Question

One end of a cord is fixed and a small 0.550-kg object is attached to the other end, where it swings in a section of a vertical circle of radius 3.00 m, as shown in the figure below. When θ = 17.0°, the speed of the object is 9.00 m/s. An object is swinging to the right and upward from the end of a cord attached to a horizontal surface. The cord makes an angle θ with the vertical. An arrow labeled vector v points in the direction of motion.

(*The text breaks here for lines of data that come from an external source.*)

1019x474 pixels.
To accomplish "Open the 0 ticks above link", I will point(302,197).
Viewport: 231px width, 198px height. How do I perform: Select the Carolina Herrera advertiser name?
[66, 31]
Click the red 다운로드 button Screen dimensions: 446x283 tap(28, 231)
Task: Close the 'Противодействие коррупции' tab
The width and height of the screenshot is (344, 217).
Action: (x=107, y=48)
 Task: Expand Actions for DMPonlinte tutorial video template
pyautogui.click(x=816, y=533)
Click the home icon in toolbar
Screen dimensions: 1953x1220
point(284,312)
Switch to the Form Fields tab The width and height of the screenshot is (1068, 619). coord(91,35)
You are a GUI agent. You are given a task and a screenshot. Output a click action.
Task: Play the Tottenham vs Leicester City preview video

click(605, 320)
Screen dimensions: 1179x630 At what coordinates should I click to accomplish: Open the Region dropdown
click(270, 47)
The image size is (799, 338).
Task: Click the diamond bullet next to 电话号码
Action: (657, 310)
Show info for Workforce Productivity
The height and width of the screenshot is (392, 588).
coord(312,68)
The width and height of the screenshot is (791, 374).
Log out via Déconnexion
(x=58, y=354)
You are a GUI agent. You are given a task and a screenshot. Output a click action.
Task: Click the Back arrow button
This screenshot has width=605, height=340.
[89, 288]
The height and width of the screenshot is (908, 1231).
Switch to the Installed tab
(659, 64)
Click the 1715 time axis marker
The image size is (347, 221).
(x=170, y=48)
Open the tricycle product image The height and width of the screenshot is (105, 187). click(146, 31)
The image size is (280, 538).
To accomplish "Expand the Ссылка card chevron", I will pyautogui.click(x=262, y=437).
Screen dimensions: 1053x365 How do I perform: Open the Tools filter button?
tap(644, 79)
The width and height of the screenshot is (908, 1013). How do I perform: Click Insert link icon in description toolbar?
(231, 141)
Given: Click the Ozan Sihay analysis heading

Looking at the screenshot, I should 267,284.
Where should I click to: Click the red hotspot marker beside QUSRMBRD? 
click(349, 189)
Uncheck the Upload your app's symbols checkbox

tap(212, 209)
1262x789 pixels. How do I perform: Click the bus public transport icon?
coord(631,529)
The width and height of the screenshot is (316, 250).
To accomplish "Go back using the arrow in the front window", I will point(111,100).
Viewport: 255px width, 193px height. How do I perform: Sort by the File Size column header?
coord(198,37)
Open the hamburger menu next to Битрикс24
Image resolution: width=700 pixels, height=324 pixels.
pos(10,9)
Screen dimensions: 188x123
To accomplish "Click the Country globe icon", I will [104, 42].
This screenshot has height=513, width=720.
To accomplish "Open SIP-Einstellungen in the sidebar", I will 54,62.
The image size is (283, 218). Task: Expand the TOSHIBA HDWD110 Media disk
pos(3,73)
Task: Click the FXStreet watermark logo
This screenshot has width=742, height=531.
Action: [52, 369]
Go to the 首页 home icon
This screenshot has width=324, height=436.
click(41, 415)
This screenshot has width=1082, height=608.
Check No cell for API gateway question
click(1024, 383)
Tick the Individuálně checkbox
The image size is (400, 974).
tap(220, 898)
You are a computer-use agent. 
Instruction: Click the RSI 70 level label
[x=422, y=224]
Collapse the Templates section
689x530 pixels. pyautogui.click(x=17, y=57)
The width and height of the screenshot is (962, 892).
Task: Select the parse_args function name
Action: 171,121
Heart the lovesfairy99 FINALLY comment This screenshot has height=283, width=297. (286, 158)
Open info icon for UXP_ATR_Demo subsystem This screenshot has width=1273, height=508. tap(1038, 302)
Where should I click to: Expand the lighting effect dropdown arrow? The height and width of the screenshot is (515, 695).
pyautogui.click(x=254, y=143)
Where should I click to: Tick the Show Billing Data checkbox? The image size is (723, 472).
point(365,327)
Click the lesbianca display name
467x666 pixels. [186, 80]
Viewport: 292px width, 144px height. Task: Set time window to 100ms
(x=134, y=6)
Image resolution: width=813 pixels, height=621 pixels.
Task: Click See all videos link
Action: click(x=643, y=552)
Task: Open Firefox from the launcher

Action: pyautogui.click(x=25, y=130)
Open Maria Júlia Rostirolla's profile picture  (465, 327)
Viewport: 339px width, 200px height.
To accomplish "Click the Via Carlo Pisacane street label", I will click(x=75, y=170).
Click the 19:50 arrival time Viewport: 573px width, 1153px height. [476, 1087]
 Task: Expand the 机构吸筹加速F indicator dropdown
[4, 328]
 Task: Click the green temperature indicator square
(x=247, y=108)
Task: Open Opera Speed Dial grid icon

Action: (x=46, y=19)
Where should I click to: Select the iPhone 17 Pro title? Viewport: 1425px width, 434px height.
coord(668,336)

(a) At this instant, find the magnitude of the tension in the string. ____N

(b) At this instant, find the tangential and radial components of acceleration. at = _____m/s2 inward ac = ____m/s2 downward tangent to the circle

(c) At this instant, find the total acceleration. ___ inward and below the cord at °_____

Answer 1

(a)
The tension in the supports the weight of the object and provides the centripetal force that keeps the object moving in a circular path.

The vertical component of tension = T * cos 17˚
The vertical component of the tension supports the weight of the object.
T * cos 17˚ = m * g = 0.550 * 9.8 = 5.39
T = 5.39 ÷ cos 17˚ = 5.636 N This is the tension if the object was not moving.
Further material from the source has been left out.